As a matter of comparison, according to Freixenet, (the world’s largest producer of non–champagne sparkling wines) the average price of grapes from the Penedes region in Catalonia used to produced Cava sparkling wine is about 0.8 €/kg.
It takes about 1.2kg of grapes to produce a standard (75cl) bottle of champagne, and 1.5kg for most of the best champagne houses that only use the so called “first press”, as Bruno Paillard, President of the champagne house Bruno Paillard and Chairman of Lanson-BCC the second largest group in Champagne explains.
“This year grape prices are increasing once again, but less than they did last year.

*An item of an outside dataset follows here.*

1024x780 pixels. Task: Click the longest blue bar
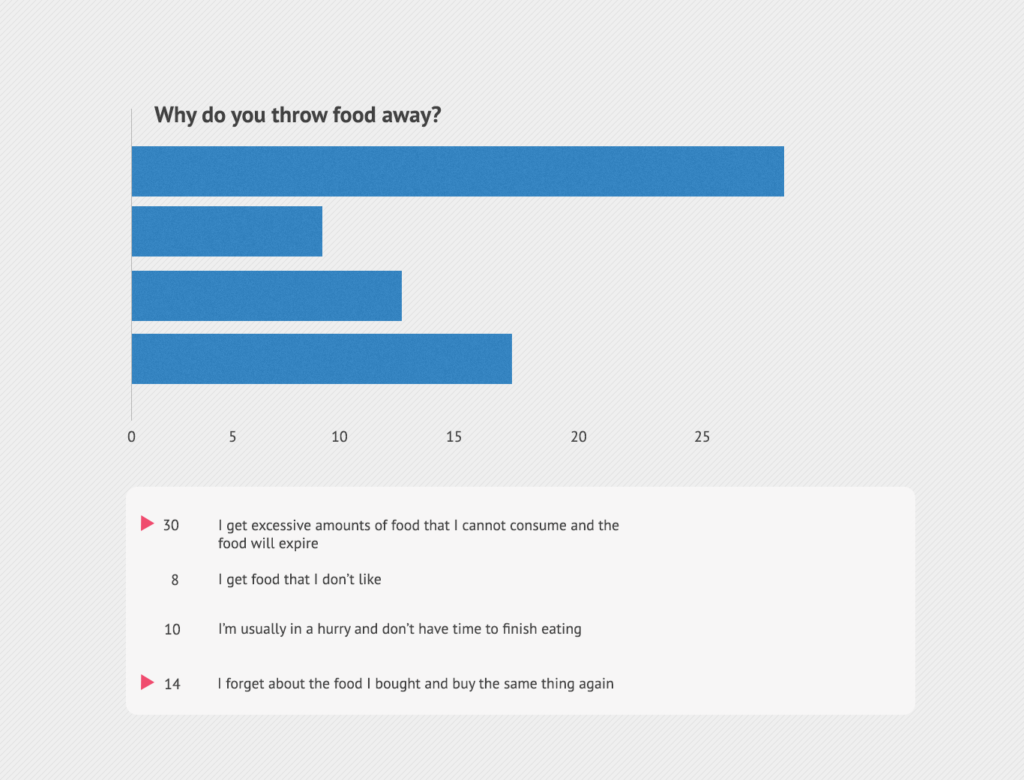(x=457, y=171)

In the less important Crus price per kg is about € 5.2 while in the best Grands Crus it reaches € 6.80 if not € 7” Paillard clarifies.
So a basic math exercise tells us that in a bottle of champagne we are drinking from 6 to 10 Euros worth of grapes, excluding all the other costs associated with the production of champagne.

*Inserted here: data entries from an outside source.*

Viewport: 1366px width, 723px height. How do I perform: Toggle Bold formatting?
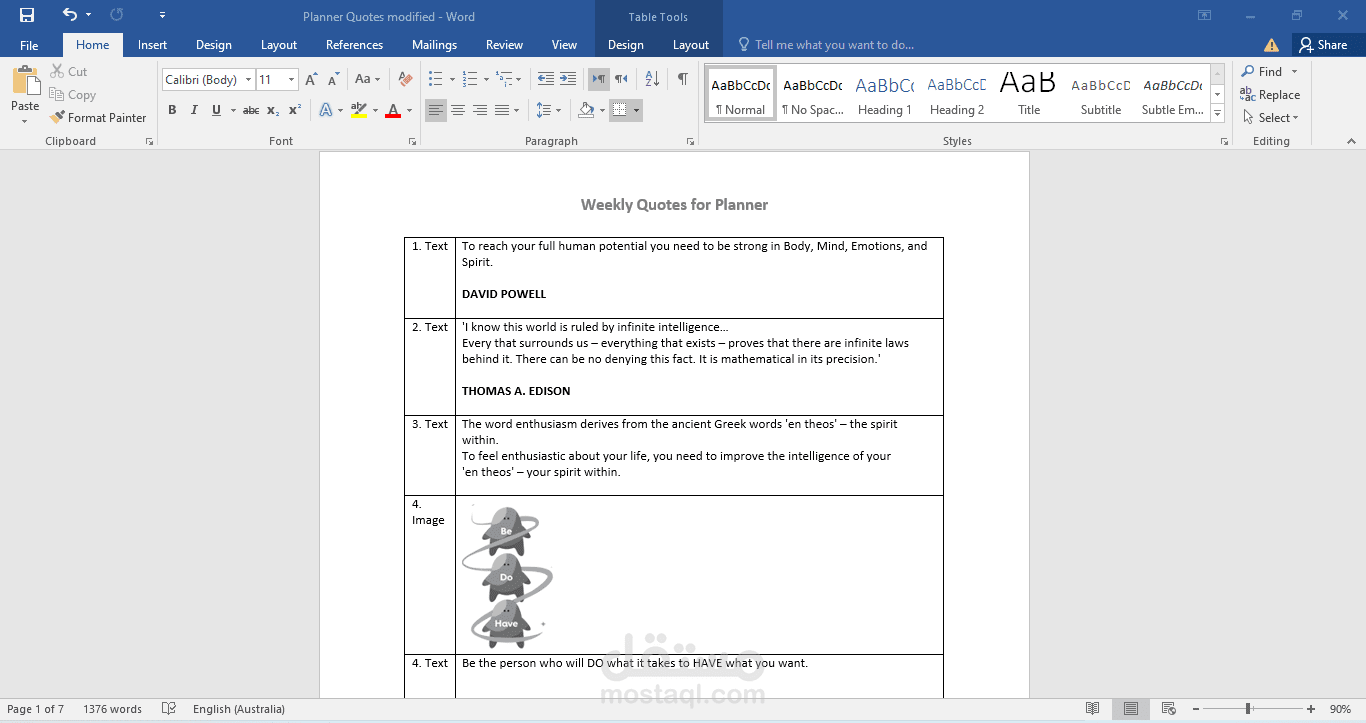point(172,110)

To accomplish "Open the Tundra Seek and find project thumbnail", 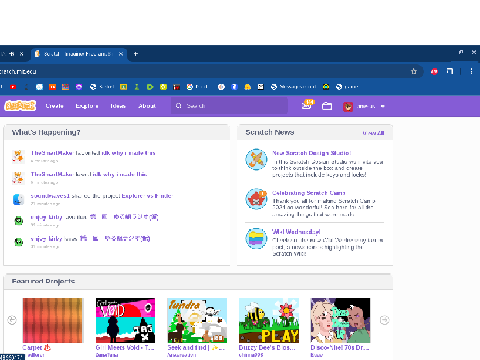I will pyautogui.click(x=197, y=320).
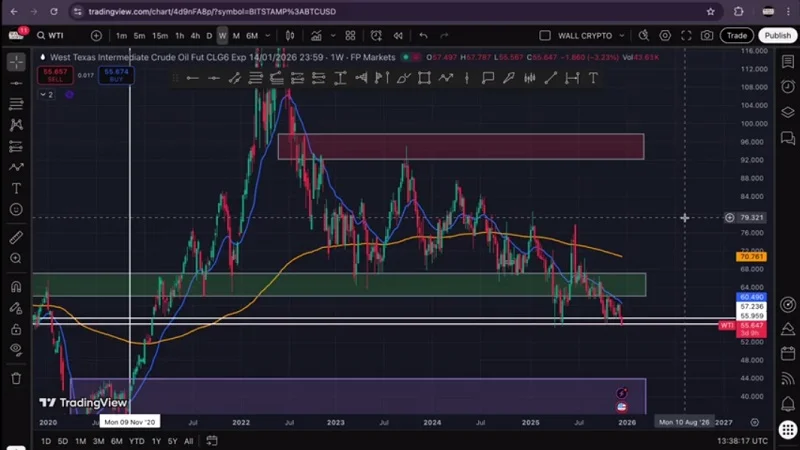Switch to the D daily timeframe
Screen dimensions: 800x450
[209, 35]
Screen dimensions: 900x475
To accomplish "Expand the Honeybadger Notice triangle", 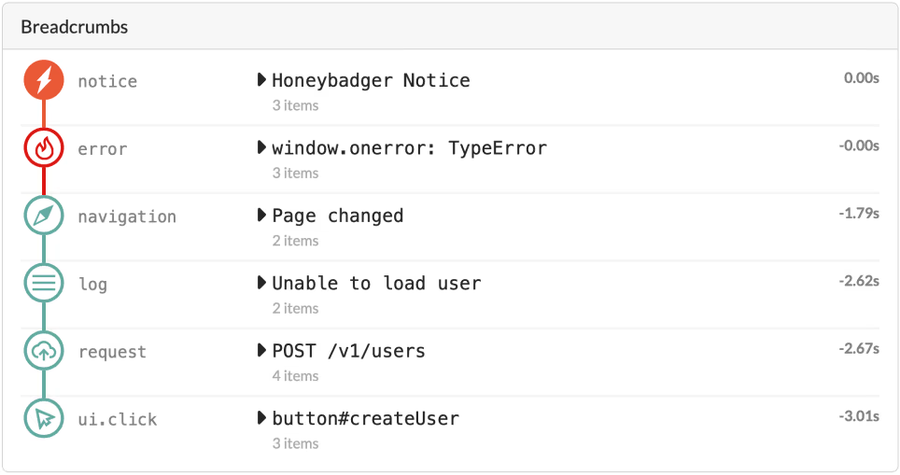I will (262, 80).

So then, why are Champagne grapes so expensive?
According to Michel Drappier, President of the renown Drappier House in the Aube region: “Champagne grapes are expensive because it is more difficult to grow vineyards in the North of France than Penedes. Champagnes are extremely elegant wines but they are made in a region which yields a much lower output than Cava or Prosecco for example. The density per hectare ( 8,000 plants) is much higher than any other sparkling wine region on the planet, and requires a lot more labour.”

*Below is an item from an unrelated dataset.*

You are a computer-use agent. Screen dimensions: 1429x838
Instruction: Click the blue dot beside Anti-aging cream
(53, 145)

Let’s not forget that it is indeed a norther terroir, with its cool climate and chalky soil, that enables champagne to be the fine and elegant wines that they are.
Didier Depond, President of Salon, one of the most acclaimed and expensive champagne adds on that: “There are strict regulations in place in Champagne, including environmental regulations, that are unique to our region, to ensure high quality grapes and wines, that impact on the price of grapes.”
Charles Philipponnat, President of the connoisseur House Philipponnat that owns one of the most remarkable vineyard in the Champagne region, Clos Des Goisses, insists on this point: “The vast majority of Prosecco, for example, are not Protected Designation of Origin wines. Hence they do not have to follow very strict regulations as for champagne. There are indeed higher quality DOCG Prosecco but these remain a minority.”
Still, according to Veneto Agricultura, the Italian government agency from the region where Prosecco is produced, in 2013 the average price of the Glera grapes from the province of Treviso, used to produce DOCG Prosecco was just about 1.18 €/kg.
Market forces and economics also contribute to the high pricing, as Drappier explains: “Although Champagne grapes are expensive to produce, its rarity makes it even more costly. Demand is still higher than offer, so large (and wealthy) negociants (i.e. large Champagne Houses) accept to pay a little more every year to match their needs.”
Cecile Bonnefond, President of Piper-Heidsieck and of Charles Heidsieck, one of the oldest and largest Champagne Houses and the darling champagne of the Champenois confirms: “In Champagne we always strive for excellence and this starts first in the vineyard, where excellence comes at a price. Champagne is an exceptional and superior wine and we work hard to keep it that way.”
Hopefully, looking at the future trend of grape prices, the cost of grapes per/kg could eventually stabilize if not go down.
As Pierre-Emmanuel Taittinger, President of this historic Taittinger House, explains: “The Champagne region still includes available lands that enjoy unique technical features necessary for the productions of superior wines. It is our hope that when these lands will be planted with vines and properly exploited, the price of grapes may eventually descend.”